To be honest I had something completely different in mind for this week’s post. However, while reading the other morning this topic seemed to be more fitting.
And something coaches need to talk about more.
In our fast-paced microwave society we want instant results. We want decisions to be made immediately. We want answers now. Once a season is over, the social media world can’t wait to talk about next season. We rarely take the time to sit back, relax, and reflect.
Coaches and athletes can easily fall into this trap. Being a huge basketball fan, I’ve been consumed with the NBA Playoffs. I was refreshed and encouraged Wednesday morning reading about the Heat and Spurs after their playoff elimination.
Dwayne Wade is a three-time champion who just completed his 15th NBA season. There is widespread speculation regarding whether or not he will return for his 16th season. In his post game interview following the Heat’s elimination Wade was asked about his plans. He said, “That’s not my focus.” Wade went on to say he wanted to reflect on this past season and then devote himself to his family. He said after giving it time, he will then consider his future playing options.
Manu Ginobli is a former all-star, four-time NBA champion, and future Hall of Famer who just completed his 16th season with the San Antonio Spurs. The past few years there have been questions whether or not he would retire. After being eliminated from the playoffs the other night and asked about his future, Manu said, “I need time to sit back and relax. After two or three months, I’ll see if I feel retired or not.”
As a high school coach our basketball season ended in late February, but as any coach will tell you the season’s not really over until your banquet’s over. For me, our season didn’t end until early March.

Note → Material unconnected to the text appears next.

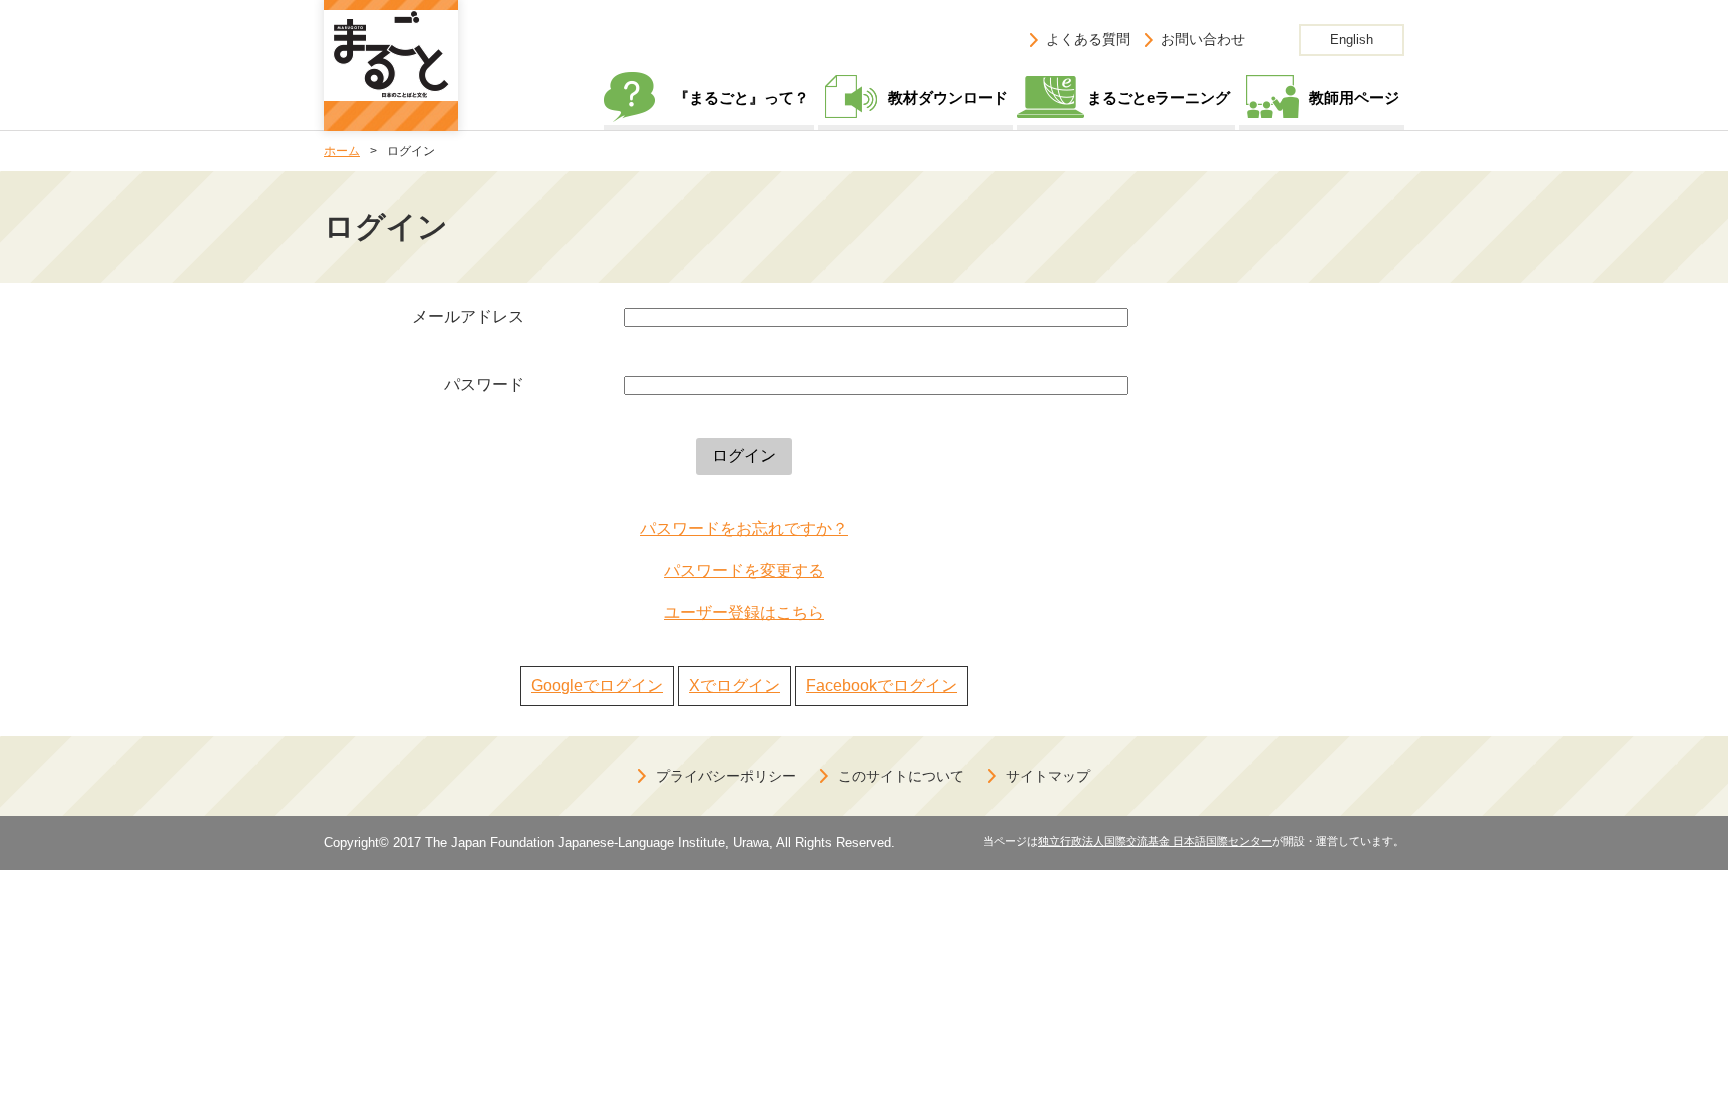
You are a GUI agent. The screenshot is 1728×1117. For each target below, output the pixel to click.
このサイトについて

When I read the articles about and comments made by Wade and Ginobli it hit home. It was refreshing to hear these accomplished athletes being honest and confident about sharing their mindset. They hit home because I think more coaches need to take their approach, but sadly many do not and it ultimately leads to burnout.

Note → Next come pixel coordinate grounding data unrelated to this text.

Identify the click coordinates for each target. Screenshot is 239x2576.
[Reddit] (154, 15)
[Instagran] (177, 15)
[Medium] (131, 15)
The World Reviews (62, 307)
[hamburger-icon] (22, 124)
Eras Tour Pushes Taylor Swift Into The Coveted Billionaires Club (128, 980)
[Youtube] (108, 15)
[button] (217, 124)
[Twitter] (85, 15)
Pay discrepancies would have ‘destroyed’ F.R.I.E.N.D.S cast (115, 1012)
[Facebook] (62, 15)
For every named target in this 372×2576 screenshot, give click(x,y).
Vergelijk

It never fails, every year I read about another coach who is calling quits because they’re more or less burned out. It doesn’t have to be this way. If more people followed the logic of Wade and Ginobli, I don’t think we’d see as many coaches needing to step away.
For me personally, I have to shut it down once our banquet is over. I don’t stick around after school. I don’t workout at school. I literally have to get away and recharge for almost two months. I don’t have open gyms, I don’t do skill workouts, listen to sports podcasts, or do much with basketball for about six to eight weeks.
Now, some may say they can’t do that and that they’d be doing more much sooner. And that’s fine, but I know myself and I know I’d be one of the coaches stepping down if I didn’t withdraw.
I’m just now re-engaging. I have skill development workouts for 45 minutes two days a week while my assistant holds weight room workouts two days a week. We are gradually building to our full offseason program. I’m aware if I don’t take the time to withdraw after our season, I will not have a full tank once it’s time to get after it.
For us coaches I think there are five takeaways we can gather from Wade and Ginobli.
Don’t make decisions on the fly
Never make decisions when emotional
Let it breathe–give important decisions time and space
Be honest with yourself and what you want to do
Withdraw to recharge and re-engage
As always, thanks for reading, have a great week, and be an RGP today!